**Given request:**
Output the records exactly as they appear, from the line with "You are a computer-use agent. Screen" to the line with "pos(326,142)", including both of those lines.

**Supplied records:**
■ ■ ■ ■ ■
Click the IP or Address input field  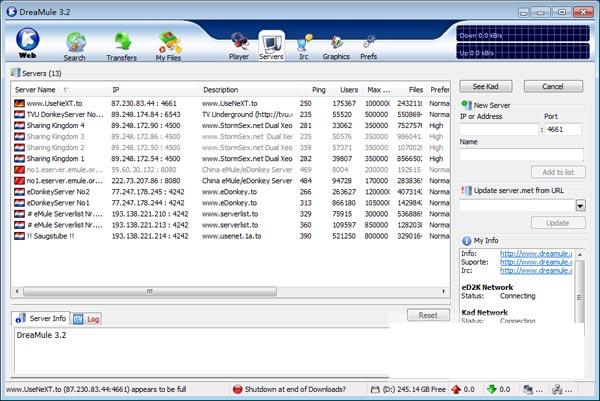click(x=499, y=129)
■ ■ ■ ■ ■
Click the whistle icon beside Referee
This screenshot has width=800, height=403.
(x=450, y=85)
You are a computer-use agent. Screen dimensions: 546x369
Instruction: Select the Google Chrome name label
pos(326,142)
■ ■ ■ ■ ■
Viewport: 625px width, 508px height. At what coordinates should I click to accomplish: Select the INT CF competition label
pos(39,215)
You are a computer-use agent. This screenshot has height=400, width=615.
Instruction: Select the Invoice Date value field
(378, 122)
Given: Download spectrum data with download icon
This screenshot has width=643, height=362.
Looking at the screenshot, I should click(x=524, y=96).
■ ■ ■ ■ ■
**Result of this exercise:**
You are a computer-use agent. Screen dimensions: 546x369
Instruction: Select the Google Chrome name label
pos(326,142)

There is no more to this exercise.